WORK TASK: Which lines below include "Comprendre"? Copy them all.

SUPPLIED MATERIAL:
-- Opening Marker --
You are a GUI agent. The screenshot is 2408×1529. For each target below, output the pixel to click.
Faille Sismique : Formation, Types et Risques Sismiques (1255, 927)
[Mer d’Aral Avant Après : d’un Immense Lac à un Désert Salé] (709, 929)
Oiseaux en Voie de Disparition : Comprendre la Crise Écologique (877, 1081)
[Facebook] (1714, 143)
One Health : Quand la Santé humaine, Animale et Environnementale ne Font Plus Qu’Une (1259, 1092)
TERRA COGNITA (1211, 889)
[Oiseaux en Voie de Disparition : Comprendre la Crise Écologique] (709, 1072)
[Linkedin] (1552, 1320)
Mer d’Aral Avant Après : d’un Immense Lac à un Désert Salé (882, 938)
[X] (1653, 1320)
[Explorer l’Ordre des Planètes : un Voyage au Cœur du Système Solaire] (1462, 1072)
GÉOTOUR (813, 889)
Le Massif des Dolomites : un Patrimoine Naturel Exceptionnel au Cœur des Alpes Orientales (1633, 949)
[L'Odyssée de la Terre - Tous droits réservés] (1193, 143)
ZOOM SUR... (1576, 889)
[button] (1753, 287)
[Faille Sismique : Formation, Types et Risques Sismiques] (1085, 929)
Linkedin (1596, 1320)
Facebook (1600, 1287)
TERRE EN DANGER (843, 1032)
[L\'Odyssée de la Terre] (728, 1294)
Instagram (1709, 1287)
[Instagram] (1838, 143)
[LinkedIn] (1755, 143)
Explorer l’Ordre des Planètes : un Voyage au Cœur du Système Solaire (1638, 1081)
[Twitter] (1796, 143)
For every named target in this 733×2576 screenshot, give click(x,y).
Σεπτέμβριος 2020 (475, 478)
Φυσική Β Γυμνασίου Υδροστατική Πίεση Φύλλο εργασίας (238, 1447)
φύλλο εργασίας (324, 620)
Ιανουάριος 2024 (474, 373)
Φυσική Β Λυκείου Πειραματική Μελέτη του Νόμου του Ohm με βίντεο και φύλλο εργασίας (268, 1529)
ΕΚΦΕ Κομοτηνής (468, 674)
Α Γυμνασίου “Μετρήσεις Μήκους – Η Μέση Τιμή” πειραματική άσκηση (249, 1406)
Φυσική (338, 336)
-- Closing Marker --
ANSWER SPACE:
Oiseaux en Voie de Disparition : Comprendre la Crise Écologique (877, 1081)
[Oiseaux en Voie de Disparition : Comprendre la Crise Écologique] (709, 1072)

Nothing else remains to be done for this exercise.